Hastaneden çıktıktan sonra eşyalarımı almak için otele uğramıştık ve Turan yol boyunca otel sahiplerine söylenip duruyordu. Tabiri caizse sinirden patlayacak durumdaydı. Şimdi yanımda ki adamla beraber personel odasına doğru ilerlerken ona dönüp bir bakış daha attım. O güzel yüzünde kaşları yine derince çatılmıştı. Turan ve çatık kaşları...
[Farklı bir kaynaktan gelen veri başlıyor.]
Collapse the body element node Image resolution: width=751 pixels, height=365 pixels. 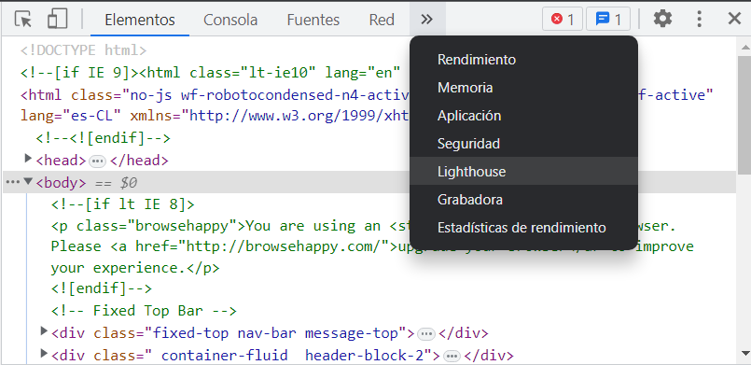point(28,181)
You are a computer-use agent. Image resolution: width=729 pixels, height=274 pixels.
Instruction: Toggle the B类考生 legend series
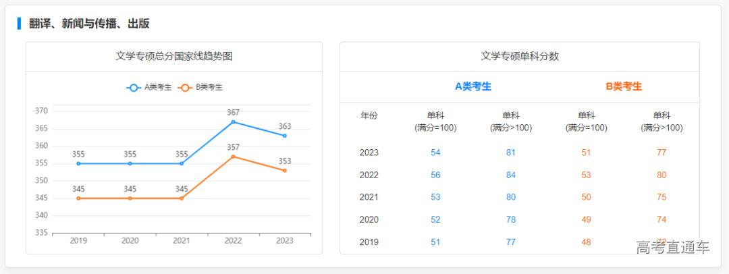click(x=200, y=87)
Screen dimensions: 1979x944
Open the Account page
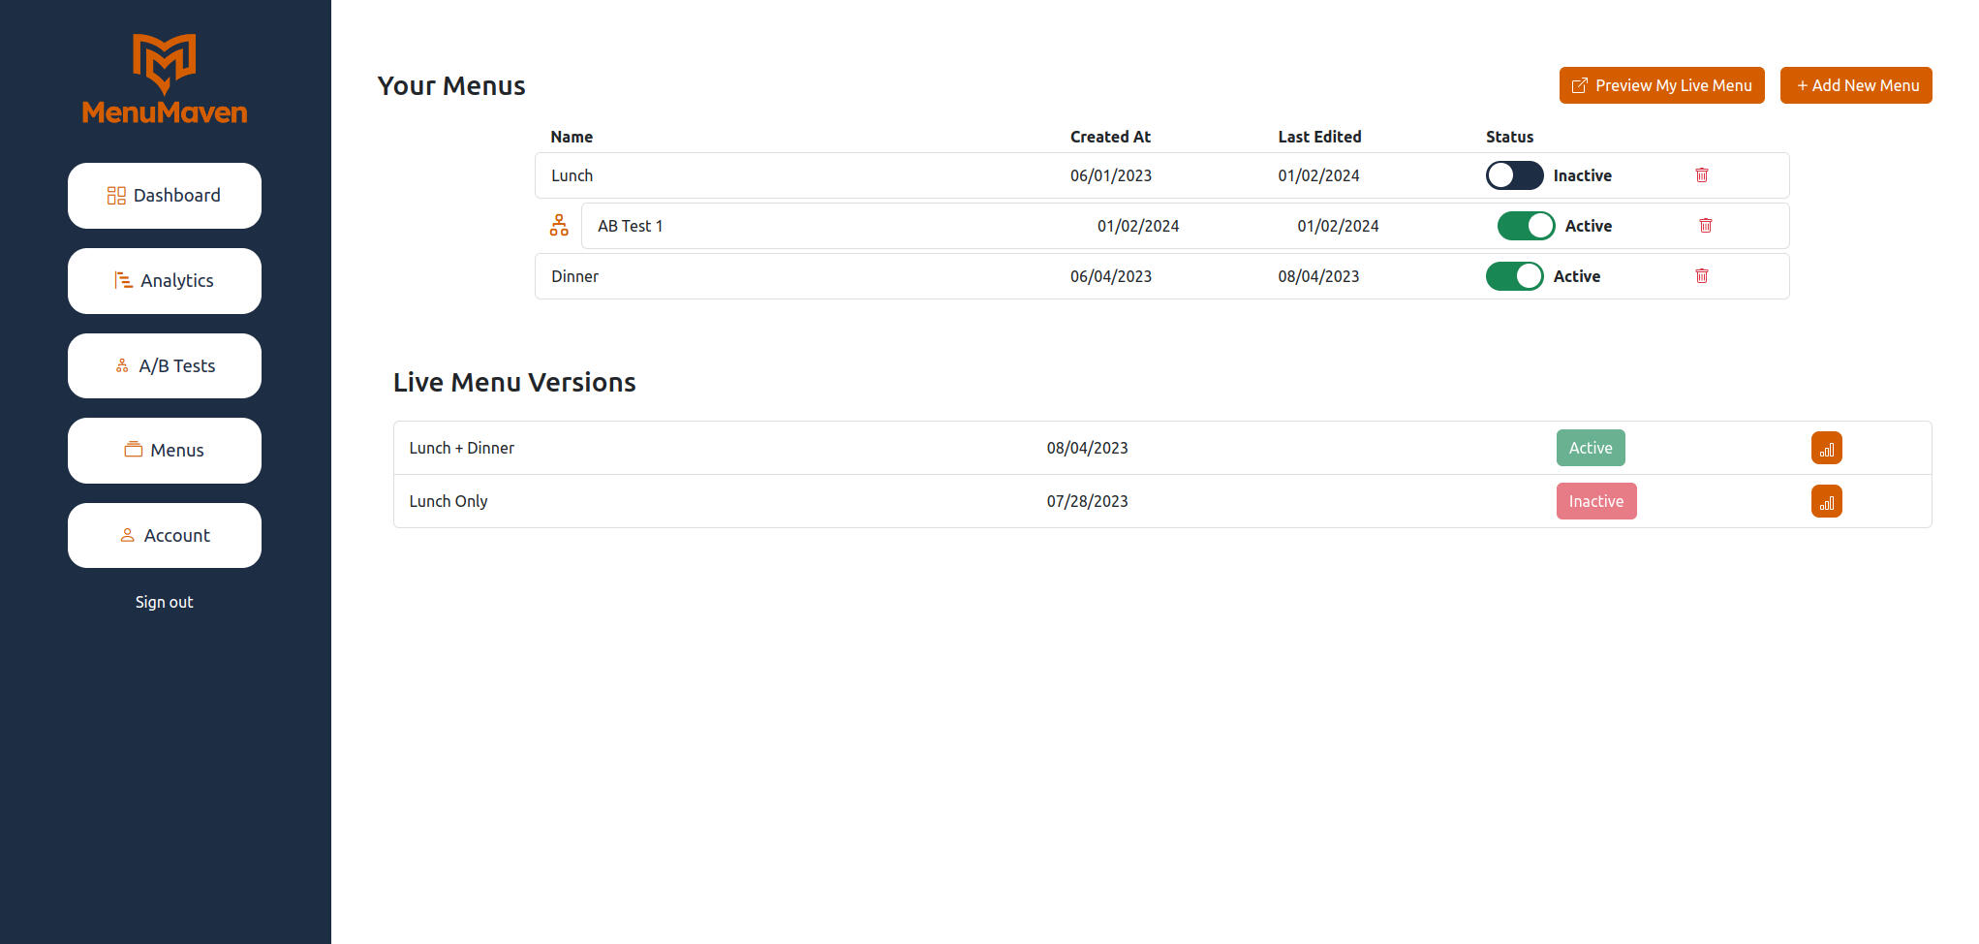coord(165,536)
"Sen bekle beni burada hem üzerimi değiştireyim hem de eşyalarımı alıp geleyim" dedikten sonra Turan'ı odanın önünde bırakıp hızla içeri girdim ve hemen üzerimi değiştirip eşyalarımı toparlamaya başlamıştım ki dışardan gelen gürültüler ile hızlıca çantamı alıp odadan çıktım. Çıkar çıkmaz Turan'ın öfkeyle Vedat Bey'in üzerine yürüdüğünü ve iki tane personel tarafından tutulduğunu gördüm ama gözlerinden öfke taşıyordu. O an şansıma lanet ettim. Bu Vedat olacak adam kim bilir yine ne saçmalamıştı ki benim Yüzbaşım kırmızı görmüş boğa gibi olmuştu.
"Turan" derken hemen yanına gidip onun önüne geçtim. "Sakin ol"
"Kenara çekil Umay"
"Turan"
"Dava edeceğim lan bu oteli. Hem bozuk yemekler veriyorsunuz çalışanlara birde geçmiş karşıma yağ gibi üste çıkıyorsun!" bana aldırmadan karşısında ki adama bağırmaya devam eden Turan ile anladım ki burada ki işimden kovulacaktım.
"Bizim yemeklerimizden zehirlendiği belli değil. Bunu ispat edebilecek misiniz?" diyen Vedat Bey'e şaşkınlıkla baktım. Manyak adam!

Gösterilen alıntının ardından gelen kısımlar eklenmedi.